▸ INSTRUCTIONS FOR THE TASK: Return the entries in their entirety, precisely as given.

Stored items
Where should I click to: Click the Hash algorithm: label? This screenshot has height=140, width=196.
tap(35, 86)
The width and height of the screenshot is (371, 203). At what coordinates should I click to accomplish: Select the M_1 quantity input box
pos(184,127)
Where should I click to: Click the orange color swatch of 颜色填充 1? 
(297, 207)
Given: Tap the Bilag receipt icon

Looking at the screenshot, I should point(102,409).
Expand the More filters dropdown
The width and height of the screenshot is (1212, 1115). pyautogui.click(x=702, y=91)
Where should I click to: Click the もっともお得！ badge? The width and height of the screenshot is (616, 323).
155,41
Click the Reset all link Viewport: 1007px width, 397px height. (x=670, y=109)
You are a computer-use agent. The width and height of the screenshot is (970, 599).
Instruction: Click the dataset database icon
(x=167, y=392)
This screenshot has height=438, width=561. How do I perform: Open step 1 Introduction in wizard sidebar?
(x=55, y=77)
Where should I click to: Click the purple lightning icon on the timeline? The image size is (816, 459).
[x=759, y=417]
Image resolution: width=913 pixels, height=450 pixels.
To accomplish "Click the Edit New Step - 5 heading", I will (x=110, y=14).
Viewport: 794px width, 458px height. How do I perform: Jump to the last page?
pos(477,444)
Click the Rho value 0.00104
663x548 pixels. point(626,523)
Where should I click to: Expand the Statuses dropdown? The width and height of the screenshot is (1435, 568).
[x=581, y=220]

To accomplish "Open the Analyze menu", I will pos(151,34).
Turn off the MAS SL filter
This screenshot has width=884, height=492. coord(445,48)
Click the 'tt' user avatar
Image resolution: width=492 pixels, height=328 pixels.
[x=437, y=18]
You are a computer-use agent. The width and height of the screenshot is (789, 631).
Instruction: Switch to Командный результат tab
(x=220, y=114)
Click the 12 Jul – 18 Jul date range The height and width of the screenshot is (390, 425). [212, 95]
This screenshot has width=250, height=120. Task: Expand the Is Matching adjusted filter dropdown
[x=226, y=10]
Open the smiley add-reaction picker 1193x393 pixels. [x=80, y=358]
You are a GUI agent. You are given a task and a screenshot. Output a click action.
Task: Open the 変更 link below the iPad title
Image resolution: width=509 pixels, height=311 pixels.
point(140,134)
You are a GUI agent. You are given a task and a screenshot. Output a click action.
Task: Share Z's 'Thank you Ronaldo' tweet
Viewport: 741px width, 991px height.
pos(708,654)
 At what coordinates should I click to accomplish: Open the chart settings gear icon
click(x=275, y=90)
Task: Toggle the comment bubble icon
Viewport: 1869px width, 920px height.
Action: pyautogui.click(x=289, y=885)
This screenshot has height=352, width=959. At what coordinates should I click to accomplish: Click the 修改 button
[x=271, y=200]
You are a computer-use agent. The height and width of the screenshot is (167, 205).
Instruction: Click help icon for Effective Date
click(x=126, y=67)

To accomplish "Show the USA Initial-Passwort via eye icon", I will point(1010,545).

▸ FINISHED TASK:
Where should I click to: Click the Hash algorithm: label? This screenshot has height=140, width=196.
tap(35, 86)
The width and height of the screenshot is (371, 203). At what coordinates should I click to accomplish: Select the M_1 quantity input box
pos(184,127)
Where should I click to: Click the orange color swatch of 颜色填充 1? 
(297, 207)
Given: Tap the Bilag receipt icon

Looking at the screenshot, I should point(102,409).
Expand the More filters dropdown
The width and height of the screenshot is (1212, 1115). pyautogui.click(x=702, y=91)
Where should I click to: Click the もっともお得！ badge? The width and height of the screenshot is (616, 323).
155,41
Click the Reset all link Viewport: 1007px width, 397px height. (x=670, y=109)
You are a computer-use agent. The width and height of the screenshot is (970, 599).
Instruction: Click the dataset database icon
(x=167, y=392)
This screenshot has height=438, width=561. How do I perform: Open step 1 Introduction in wizard sidebar?
(x=55, y=77)
Where should I click to: Click the purple lightning icon on the timeline? The image size is (816, 459).
[x=759, y=417]
Image resolution: width=913 pixels, height=450 pixels.
To accomplish "Click the Edit New Step - 5 heading", I will (x=110, y=14).
Viewport: 794px width, 458px height. How do I perform: Jump to the last page?
pos(477,444)
Click the Rho value 0.00104
663x548 pixels. point(626,523)
Where should I click to: Expand the Statuses dropdown? The width and height of the screenshot is (1435, 568).
[x=581, y=220]

To accomplish "Open the Analyze menu", I will pos(151,34).
Turn off the MAS SL filter
This screenshot has width=884, height=492. coord(445,48)
Click the 'tt' user avatar
Image resolution: width=492 pixels, height=328 pixels.
[x=437, y=18]
You are a computer-use agent. The width and height of the screenshot is (789, 631).
Instruction: Switch to Командный результат tab
(x=220, y=114)
Click the 12 Jul – 18 Jul date range The height and width of the screenshot is (390, 425). [212, 95]
This screenshot has width=250, height=120. Task: Expand the Is Matching adjusted filter dropdown
[x=226, y=10]
Open the smiley add-reaction picker 1193x393 pixels. [x=80, y=358]
You are a GUI agent. You are given a task and a screenshot. Output a click action.
Task: Open the 変更 link below the iPad title
Image resolution: width=509 pixels, height=311 pixels.
point(140,134)
You are a GUI agent. You are given a task and a screenshot. Output a click action.
Task: Share Z's 'Thank you Ronaldo' tweet
Viewport: 741px width, 991px height.
pos(708,654)
 At what coordinates should I click to accomplish: Open the chart settings gear icon
click(x=275, y=90)
Task: Toggle the comment bubble icon
Viewport: 1869px width, 920px height.
Action: pyautogui.click(x=289, y=885)
This screenshot has height=352, width=959. At what coordinates should I click to accomplish: Click the 修改 button
[x=271, y=200]
You are a computer-use agent. The height and width of the screenshot is (167, 205).
Instruction: Click help icon for Effective Date
click(x=126, y=67)

To accomplish "Show the USA Initial-Passwort via eye icon", I will point(1010,545).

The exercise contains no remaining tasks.